Toni molto diversi quelli della conferenza stampa di oggi pomeriggio. Monsignor Twal ha detto: «Siamo tutti contenti. Hanno vinto tutti, anche Israele, che ha saputo mostrarsi sensibile verso la popolazione locale e i suoi diritti, oltre che verso la causa della pace».
Il patriarca si è rallegrato delle pressioni esercitate dagli abitanti della vallata e dalla comunità internazionale. Ha citato anche gli sforzi messi in atto dai vescovi americani e dalla Santa Sede. «Siamo riconoscenti – ha commentato – verso tutti coloro che hanno partecipato a questa lotta per la giustizia. È una vittoria per tutti, per i giudici israeliani, per le famiglie, per i religiosi, per la Chiesa cattolica, per l’Associazione Saint Yves, che agisce a nome del patriarcato latino. In un certo senso abbiamo anticipato la gioia della Pasqua».
Padre Ibrahim Shomali, che è stato parroco a Beit Jala dal 2009 al 2014 e ha sostenuto questa campagna per la giustizia, ha detto: «Siamo così felici! Siamo elettrizzati, perché la decisione è arrivata in un momento di dure prove per il popolo palestinese. Soffriamo molto, perché i salari non vengono pagati. Intanto questa decisione ci dona speranza. Continueremo a lottare in modo non violento per raggiungere il nostro obiettivo».

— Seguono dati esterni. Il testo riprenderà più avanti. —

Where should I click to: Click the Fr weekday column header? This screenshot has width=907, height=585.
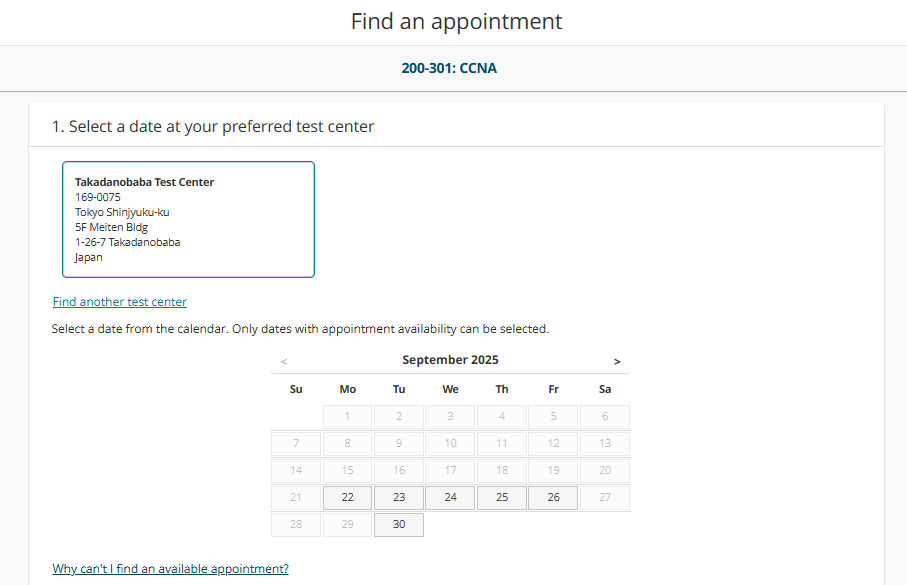tap(553, 389)
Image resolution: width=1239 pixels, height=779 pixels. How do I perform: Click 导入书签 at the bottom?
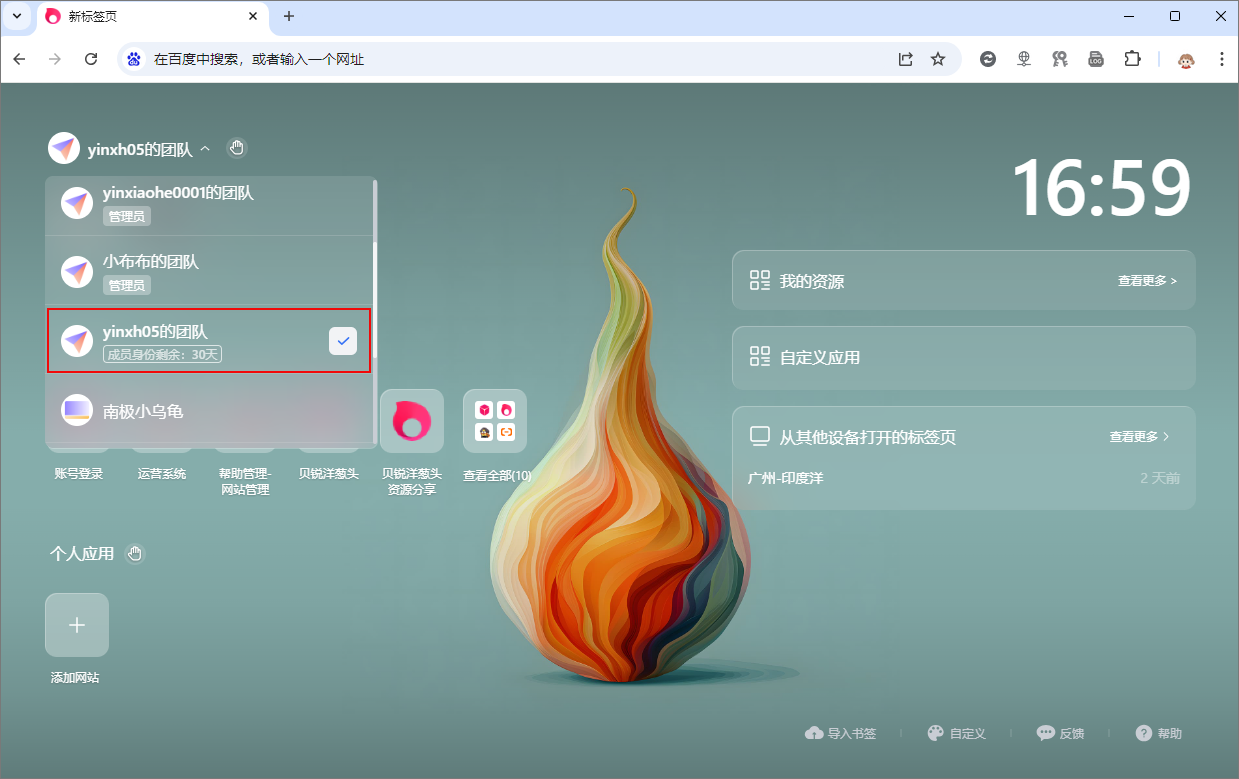point(841,733)
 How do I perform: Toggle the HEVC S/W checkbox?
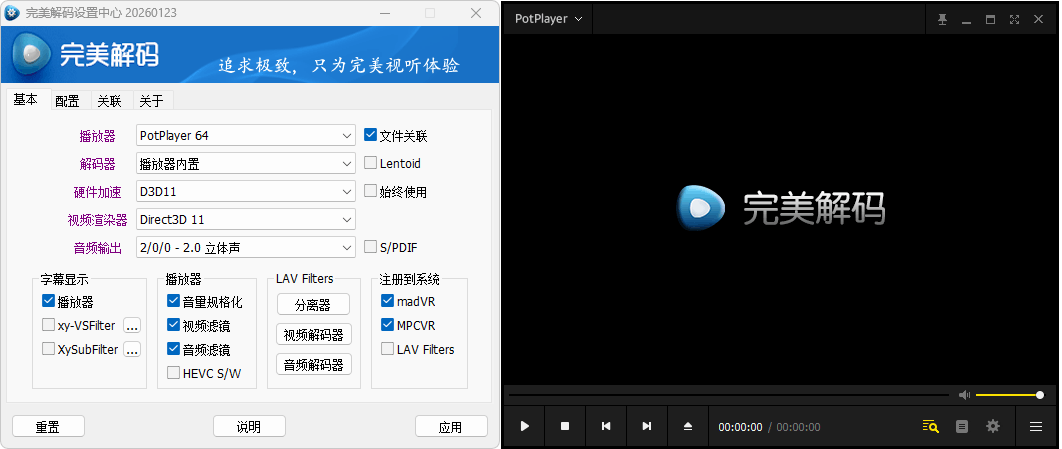coord(174,373)
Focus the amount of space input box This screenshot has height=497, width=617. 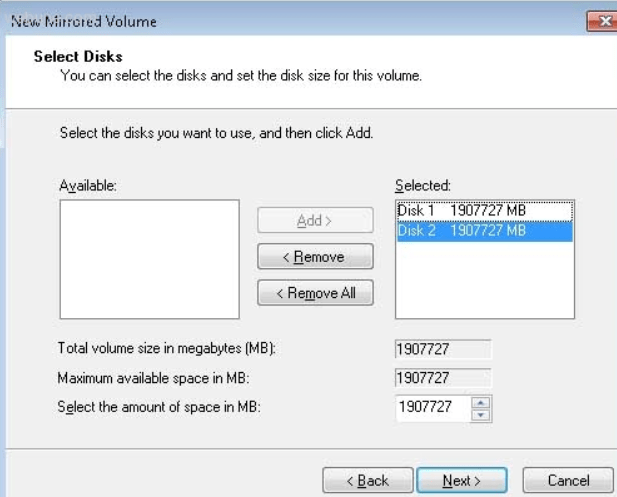pyautogui.click(x=433, y=408)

L’intento dichiarato dagli avvocati intervenuti alla conferenza stampa è che il futuro tracciato del muro coincida con la linea verde (segnata sulle mappe con l’armistizio arabo-israeliano del 1949) oppure si snodi sul suolo israeliano, e comunque non su terre palestinesi. In caso contrario sono pronti a ricorrere di nuovo in tribunale.